■ What to produce
With nothing added or dropped, output every record below exactly.

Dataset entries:
+ + + +

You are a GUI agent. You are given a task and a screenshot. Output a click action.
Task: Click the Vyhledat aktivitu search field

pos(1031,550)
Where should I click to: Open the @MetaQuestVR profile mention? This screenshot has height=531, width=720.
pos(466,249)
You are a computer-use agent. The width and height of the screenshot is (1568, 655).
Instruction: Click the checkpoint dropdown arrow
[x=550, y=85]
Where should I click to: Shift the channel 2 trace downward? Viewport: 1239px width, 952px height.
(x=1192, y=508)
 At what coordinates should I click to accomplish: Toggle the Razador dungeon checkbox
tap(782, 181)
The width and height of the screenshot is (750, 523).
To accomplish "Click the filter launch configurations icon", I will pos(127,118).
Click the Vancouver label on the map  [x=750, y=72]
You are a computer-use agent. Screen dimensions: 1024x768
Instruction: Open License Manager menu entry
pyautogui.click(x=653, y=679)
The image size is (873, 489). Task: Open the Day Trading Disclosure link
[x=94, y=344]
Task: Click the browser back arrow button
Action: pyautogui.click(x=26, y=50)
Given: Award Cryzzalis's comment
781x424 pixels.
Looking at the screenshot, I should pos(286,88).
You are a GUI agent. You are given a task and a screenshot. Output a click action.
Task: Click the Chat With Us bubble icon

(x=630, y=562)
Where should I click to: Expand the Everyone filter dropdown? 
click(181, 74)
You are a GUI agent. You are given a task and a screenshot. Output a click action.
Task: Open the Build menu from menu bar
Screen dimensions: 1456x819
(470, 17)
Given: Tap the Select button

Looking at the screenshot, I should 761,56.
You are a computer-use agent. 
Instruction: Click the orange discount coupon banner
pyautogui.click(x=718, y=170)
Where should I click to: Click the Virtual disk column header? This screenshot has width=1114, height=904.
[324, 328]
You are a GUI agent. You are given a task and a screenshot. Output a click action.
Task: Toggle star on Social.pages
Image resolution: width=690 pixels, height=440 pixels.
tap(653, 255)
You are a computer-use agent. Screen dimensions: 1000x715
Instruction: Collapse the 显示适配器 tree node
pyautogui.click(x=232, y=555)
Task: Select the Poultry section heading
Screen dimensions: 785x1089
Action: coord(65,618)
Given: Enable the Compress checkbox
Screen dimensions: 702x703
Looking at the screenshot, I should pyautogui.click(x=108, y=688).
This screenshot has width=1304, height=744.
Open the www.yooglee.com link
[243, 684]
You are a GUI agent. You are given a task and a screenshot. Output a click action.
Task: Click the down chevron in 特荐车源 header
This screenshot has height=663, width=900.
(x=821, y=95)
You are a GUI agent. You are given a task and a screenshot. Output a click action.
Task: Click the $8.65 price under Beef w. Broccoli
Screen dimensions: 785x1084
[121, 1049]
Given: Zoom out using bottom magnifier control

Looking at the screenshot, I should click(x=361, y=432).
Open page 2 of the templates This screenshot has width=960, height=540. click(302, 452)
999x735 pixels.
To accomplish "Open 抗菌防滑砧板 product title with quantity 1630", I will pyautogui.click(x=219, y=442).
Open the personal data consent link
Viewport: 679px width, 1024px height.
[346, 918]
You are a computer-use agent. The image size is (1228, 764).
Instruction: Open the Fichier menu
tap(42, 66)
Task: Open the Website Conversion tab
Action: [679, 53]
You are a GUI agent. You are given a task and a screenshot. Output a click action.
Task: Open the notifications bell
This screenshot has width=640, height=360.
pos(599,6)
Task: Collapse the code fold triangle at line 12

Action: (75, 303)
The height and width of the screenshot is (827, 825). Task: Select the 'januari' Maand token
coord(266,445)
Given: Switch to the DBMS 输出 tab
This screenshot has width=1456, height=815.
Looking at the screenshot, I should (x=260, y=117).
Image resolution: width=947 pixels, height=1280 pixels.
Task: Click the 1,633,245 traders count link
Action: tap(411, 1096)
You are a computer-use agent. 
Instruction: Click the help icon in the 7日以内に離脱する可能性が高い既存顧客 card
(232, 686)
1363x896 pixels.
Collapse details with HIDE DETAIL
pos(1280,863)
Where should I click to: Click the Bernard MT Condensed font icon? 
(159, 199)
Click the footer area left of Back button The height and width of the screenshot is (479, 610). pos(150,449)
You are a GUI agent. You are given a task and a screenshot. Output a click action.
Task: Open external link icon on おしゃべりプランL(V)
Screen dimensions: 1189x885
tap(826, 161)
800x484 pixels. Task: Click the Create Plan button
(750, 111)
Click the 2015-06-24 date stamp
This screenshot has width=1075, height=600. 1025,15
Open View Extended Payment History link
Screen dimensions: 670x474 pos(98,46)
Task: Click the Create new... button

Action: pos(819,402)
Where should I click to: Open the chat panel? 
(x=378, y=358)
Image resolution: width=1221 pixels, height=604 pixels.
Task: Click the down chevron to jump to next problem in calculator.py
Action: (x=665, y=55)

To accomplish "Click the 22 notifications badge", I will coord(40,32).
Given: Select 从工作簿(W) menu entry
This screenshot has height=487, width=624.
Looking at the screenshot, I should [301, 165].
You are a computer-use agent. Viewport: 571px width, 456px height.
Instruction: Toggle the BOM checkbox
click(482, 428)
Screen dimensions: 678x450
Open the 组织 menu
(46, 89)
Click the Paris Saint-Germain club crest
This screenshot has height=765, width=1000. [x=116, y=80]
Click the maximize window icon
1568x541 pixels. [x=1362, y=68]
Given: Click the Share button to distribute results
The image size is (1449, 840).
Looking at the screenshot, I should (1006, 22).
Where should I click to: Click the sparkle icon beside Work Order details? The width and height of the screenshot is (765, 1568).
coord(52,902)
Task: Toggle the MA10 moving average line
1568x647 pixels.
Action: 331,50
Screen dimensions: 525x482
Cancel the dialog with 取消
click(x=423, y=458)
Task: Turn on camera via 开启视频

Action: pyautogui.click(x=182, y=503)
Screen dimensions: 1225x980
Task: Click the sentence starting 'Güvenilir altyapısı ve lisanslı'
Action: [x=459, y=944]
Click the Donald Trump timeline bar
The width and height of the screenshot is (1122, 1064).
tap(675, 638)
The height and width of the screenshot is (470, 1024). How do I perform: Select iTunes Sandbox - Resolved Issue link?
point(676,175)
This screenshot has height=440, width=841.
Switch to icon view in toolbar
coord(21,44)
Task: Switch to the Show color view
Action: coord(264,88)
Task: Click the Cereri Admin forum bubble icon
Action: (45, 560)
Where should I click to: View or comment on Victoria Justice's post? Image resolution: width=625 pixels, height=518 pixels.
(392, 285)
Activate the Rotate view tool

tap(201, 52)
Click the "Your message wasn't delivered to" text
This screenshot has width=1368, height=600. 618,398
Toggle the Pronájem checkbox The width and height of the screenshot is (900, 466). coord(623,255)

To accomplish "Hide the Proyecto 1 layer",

+ + + +

■ Output for this task
You are a GUI agent. You are given a task and a screenshot. Output a click action.
Task: Click the Vyhledat aktivitu search field

pos(1031,550)
Where should I click to: Open the @MetaQuestVR profile mention? This screenshot has height=531, width=720.
pos(466,249)
You are a computer-use agent. The width and height of the screenshot is (1568, 655).
Instruction: Click the checkpoint dropdown arrow
[x=550, y=85]
Where should I click to: Shift the channel 2 trace downward? Viewport: 1239px width, 952px height.
(x=1192, y=508)
 At what coordinates should I click to accomplish: Toggle the Razador dungeon checkbox
tap(782, 181)
The width and height of the screenshot is (750, 523).
To accomplish "Click the filter launch configurations icon", I will pos(127,118).
Click the Vancouver label on the map  [x=750, y=72]
You are a computer-use agent. Screen dimensions: 1024x768
Instruction: Open License Manager menu entry
pyautogui.click(x=653, y=679)
The image size is (873, 489). Task: Open the Day Trading Disclosure link
[x=94, y=344]
Task: Click the browser back arrow button
Action: pyautogui.click(x=26, y=50)
Given: Award Cryzzalis's comment
781x424 pixels.
Looking at the screenshot, I should pos(286,88).
You are a GUI agent. You are given a task and a screenshot. Output a click action.
Task: Click the Chat With Us bubble icon

(x=630, y=562)
Where should I click to: Expand the Everyone filter dropdown? 
click(181, 74)
You are a GUI agent. You are given a task and a screenshot. Output a click action.
Task: Open the Build menu from menu bar
Screen dimensions: 1456x819
(470, 17)
Given: Tap the Select button

Looking at the screenshot, I should 761,56.
You are a computer-use agent. 
Instruction: Click the orange discount coupon banner
pyautogui.click(x=718, y=170)
Where should I click to: Click the Virtual disk column header? This screenshot has width=1114, height=904.
[324, 328]
You are a GUI agent. You are given a task and a screenshot. Output a click action.
Task: Toggle star on Social.pages
Image resolution: width=690 pixels, height=440 pixels.
tap(653, 255)
You are a computer-use agent. Screen dimensions: 1000x715
Instruction: Collapse the 显示适配器 tree node
pyautogui.click(x=232, y=555)
Task: Select the Poultry section heading
Screen dimensions: 785x1089
Action: coord(65,618)
Given: Enable the Compress checkbox
Screen dimensions: 702x703
Looking at the screenshot, I should pyautogui.click(x=108, y=688).
This screenshot has width=1304, height=744.
Open the www.yooglee.com link
[243, 684]
You are a GUI agent. You are given a task and a screenshot. Output a click action.
Task: Click the down chevron in 特荐车源 header
This screenshot has height=663, width=900.
(x=821, y=95)
You are a GUI agent. You are given a task and a screenshot. Output a click action.
Task: Click the $8.65 price under Beef w. Broccoli
Screen dimensions: 785x1084
[121, 1049]
Given: Zoom out using bottom magnifier control

Looking at the screenshot, I should click(x=361, y=432).
Open page 2 of the templates This screenshot has width=960, height=540. click(302, 452)
999x735 pixels.
To accomplish "Open 抗菌防滑砧板 product title with quantity 1630", I will pyautogui.click(x=219, y=442).
Open the personal data consent link
Viewport: 679px width, 1024px height.
[346, 918]
You are a computer-use agent. The image size is (1228, 764).
Instruction: Open the Fichier menu
tap(42, 66)
Task: Open the Website Conversion tab
Action: [679, 53]
You are a GUI agent. You are given a task and a screenshot. Output a click action.
Task: Open the notifications bell
This screenshot has width=640, height=360.
pos(599,6)
Task: Collapse the code fold triangle at line 12

Action: (75, 303)
The height and width of the screenshot is (827, 825). Task: Select the 'januari' Maand token
coord(266,445)
Given: Switch to the DBMS 输出 tab
This screenshot has width=1456, height=815.
Looking at the screenshot, I should (x=260, y=117).
Image resolution: width=947 pixels, height=1280 pixels.
Task: Click the 1,633,245 traders count link
Action: tap(411, 1096)
You are a computer-use agent. 
Instruction: Click the help icon in the 7日以内に離脱する可能性が高い既存顧客 card
(232, 686)
1363x896 pixels.
Collapse details with HIDE DETAIL
pos(1280,863)
Where should I click to: Click the Bernard MT Condensed font icon? 
(159, 199)
Click the footer area left of Back button The height and width of the screenshot is (479, 610). pos(150,449)
You are a GUI agent. You are given a task and a screenshot. Output a click action.
Task: Open external link icon on おしゃべりプランL(V)
Screen dimensions: 1189x885
tap(826, 161)
800x484 pixels. Task: Click the Create Plan button
(750, 111)
Click the 2015-06-24 date stamp
This screenshot has width=1075, height=600. 1025,15
Open View Extended Payment History link
Screen dimensions: 670x474 pos(98,46)
Task: Click the Create new... button

Action: pos(819,402)
Where should I click to: Open the chat panel? 
(x=378, y=358)
Image resolution: width=1221 pixels, height=604 pixels.
Task: Click the down chevron to jump to next problem in calculator.py
Action: (x=665, y=55)

To accomplish "Click the 22 notifications badge", I will coord(40,32).
Given: Select 从工作簿(W) menu entry
This screenshot has height=487, width=624.
Looking at the screenshot, I should [301, 165].
You are a computer-use agent. Viewport: 571px width, 456px height.
Instruction: Toggle the BOM checkbox
click(482, 428)
Screen dimensions: 678x450
Open the 组织 menu
(46, 89)
Click the Paris Saint-Germain club crest
This screenshot has height=765, width=1000. [x=116, y=80]
Click the maximize window icon
1568x541 pixels. [x=1362, y=68]
Given: Click the Share button to distribute results
The image size is (1449, 840).
Looking at the screenshot, I should (1006, 22).
Where should I click to: Click the sparkle icon beside Work Order details? The width and height of the screenshot is (765, 1568).
coord(52,902)
Task: Toggle the MA10 moving average line
1568x647 pixels.
Action: 331,50
Screen dimensions: 525x482
Cancel the dialog with 取消
click(x=423, y=458)
Task: Turn on camera via 开启视频

Action: pyautogui.click(x=182, y=503)
Screen dimensions: 1225x980
Task: Click the sentence starting 'Güvenilir altyapısı ve lisanslı'
Action: [x=459, y=944]
Click the Donald Trump timeline bar
The width and height of the screenshot is (1122, 1064).
tap(675, 638)
The height and width of the screenshot is (470, 1024). How do I perform: Select iTunes Sandbox - Resolved Issue link?
point(676,175)
This screenshot has height=440, width=841.
Switch to icon view in toolbar
coord(21,44)
Task: Switch to the Show color view
Action: coord(264,88)
Task: Click the Cereri Admin forum bubble icon
Action: (45, 560)
Where should I click to: View or comment on Victoria Justice's post? Image resolution: width=625 pixels, height=518 pixels.
(392, 285)
Activate the Rotate view tool

tap(201, 52)
Click the "Your message wasn't delivered to" text
This screenshot has width=1368, height=600. 618,398
Toggle the Pronájem checkbox The width and height of the screenshot is (900, 466). coord(623,255)

To accomplish "Hide the Proyecto 1 layer",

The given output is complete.